The Immigration and Nationality Act (INA)
as amended created the H-1B classification for temporary employment of foreign
workers in the United States in specialty occupations or as fashion models.
Amendments also created the H-1B1 classification
for workers of Chile and Singapore in specialty occupations and the
E-3 classification for workers of Australia
in specialty occupations. In this Advisor, the term H-1B will include H-1B1 and
E-3 unless otherwise noted. The intent of the H-1B provisions is to help employers
who cannot otherwise obtain needed business skills and abilities from the U.S.
workforce by authorizing the employment of qualified individuals who are not otherwise
authorized to work in the United States. The law establishes certain standards in order
to protect similarly employed U.S. workers from being adversely affected by the employment
of the nonimmigrant workers, as well as to protect the H-1B workers.
The H-1B program responsibilities are divided among various agencies: the Department of Labor's
Office of Foreign Labor Certification (OFLC) and
Wage and Hour Division (WHD),
the Department of Homeland Security's U.S. Citizenship and
Immigration Service (USCIS) and the U.S. Department of State (DOS).
To obtain H-1B workers an employer must:
- Submit a labor condition application (LCA)
to OFLC in which it attests it will comply with the material facts and labor condition statements.
- Provide to USCIS the OFLC certified LCA, along with the "Petition for Nonimmigrant Worker,"
Form I-129. The petition includes some of the same
information as the LCA, and as part of its review, USCIS reviews information on both documents
to determine whether the job meets the requirements of a specialty occupation and whether the
petition indicates that the qualifications of the prospective H-1B worker meet the statutory requirements
in that specialty. USCIS approval is provided by Form I-797.
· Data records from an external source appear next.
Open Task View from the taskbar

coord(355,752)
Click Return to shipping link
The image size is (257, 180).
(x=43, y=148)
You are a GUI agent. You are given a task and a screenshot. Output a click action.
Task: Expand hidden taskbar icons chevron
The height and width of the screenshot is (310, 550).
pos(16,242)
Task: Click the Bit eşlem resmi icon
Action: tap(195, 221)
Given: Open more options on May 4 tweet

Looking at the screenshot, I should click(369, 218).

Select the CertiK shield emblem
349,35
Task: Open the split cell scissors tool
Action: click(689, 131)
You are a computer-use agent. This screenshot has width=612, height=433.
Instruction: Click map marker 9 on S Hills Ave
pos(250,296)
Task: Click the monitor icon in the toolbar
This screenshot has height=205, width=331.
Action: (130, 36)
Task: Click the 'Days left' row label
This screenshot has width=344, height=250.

- Send the foreign workers located outside the United States to the DOS to obtain
a visa to work in the United States with a specific employer for a designated calendar period of time.
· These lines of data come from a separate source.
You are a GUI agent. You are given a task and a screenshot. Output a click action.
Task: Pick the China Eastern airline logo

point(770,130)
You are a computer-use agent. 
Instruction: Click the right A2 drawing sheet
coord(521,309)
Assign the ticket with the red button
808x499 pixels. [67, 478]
If the foreign worker is already in the United States, USCIS provides the nonimmigrant an
"Employment Authorization Document," which supplements the
nonimmigrant's existing visa. Once an employer obtains the certified LCA and approved petition,
WHD enforces the attestations within the LCA, which include the material facts
and labor condition statements.
This H-1B Advisor provides employers and employees with the information they need to understand how to
comply with the attestations enforced by WHD. At the end of each interactive section, you will receive
a results page based upon your answers to relevant questions. You may wish to print this page before proceeding.
Attestations are specific to each LCA and to each H-1B worker. Thus, you may want to answer certain sections
multiple times where you have differing circumstances. We recommend that you review each item offered to you
in this Advisor. Your answers will not be saved once you have exited the Advisor.
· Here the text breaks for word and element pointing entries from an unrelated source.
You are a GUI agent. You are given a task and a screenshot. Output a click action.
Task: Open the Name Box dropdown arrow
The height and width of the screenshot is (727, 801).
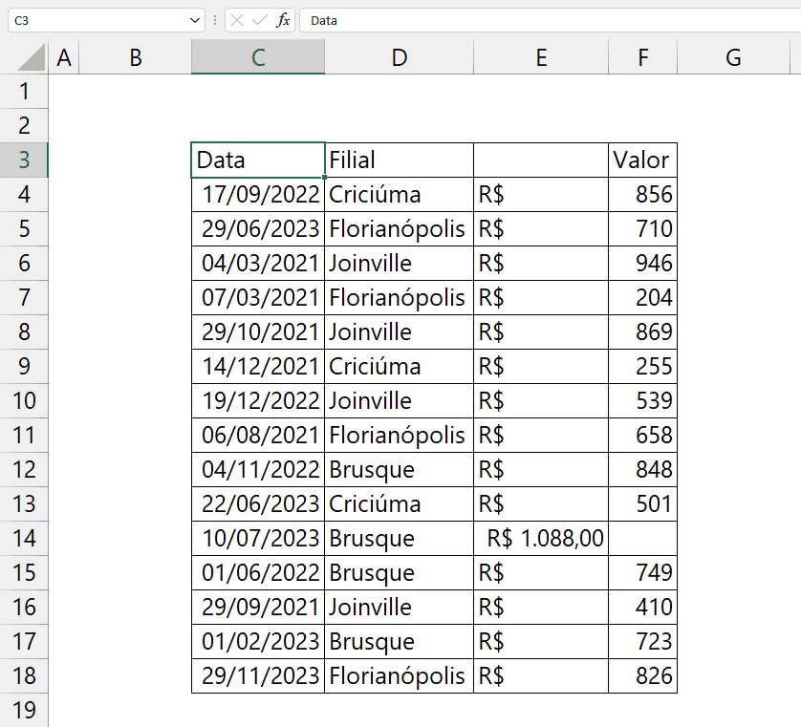click(x=195, y=20)
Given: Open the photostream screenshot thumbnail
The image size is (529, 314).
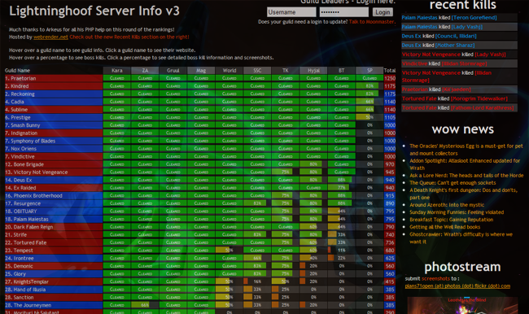Looking at the screenshot, I should pos(462,306).
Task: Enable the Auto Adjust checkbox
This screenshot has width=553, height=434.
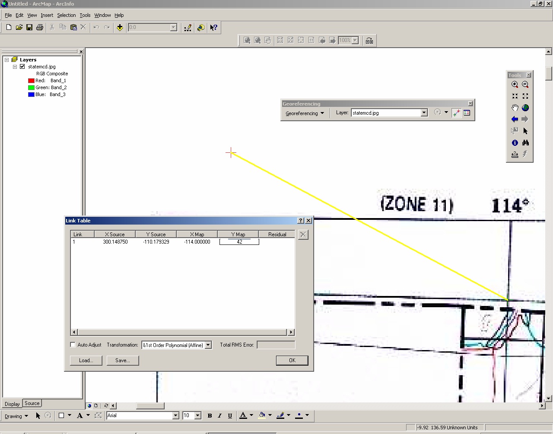Action: point(73,345)
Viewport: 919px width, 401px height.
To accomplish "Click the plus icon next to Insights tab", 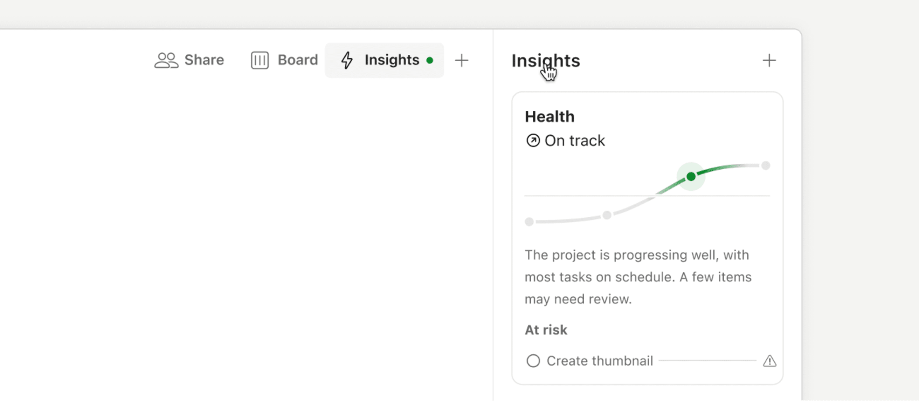I will [x=461, y=60].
This Advisor will not review the process for participating in the program, nor will it review the process
for invoking portability. Questions concerning such matters
should be referred to the agencies cited above.
DOL developed the elaws Advisors to help employees and employers
understand their rights and responsibilities under numerous Federal employment laws. There may be other
laws or contractual issues that are outside the scope of this Advisor and may affect these given answers.
Each Advisor includes links to more detailed information that may be useful to the user, such as links to
regulatory text, publications, and organizations. Once you leave this Advisor for another agency's website,
you may not be able to return directly to the same page.
If while using the Advisor you come across a term you do not understand, you may want to review the H-1B Advisor Glossary of Terms.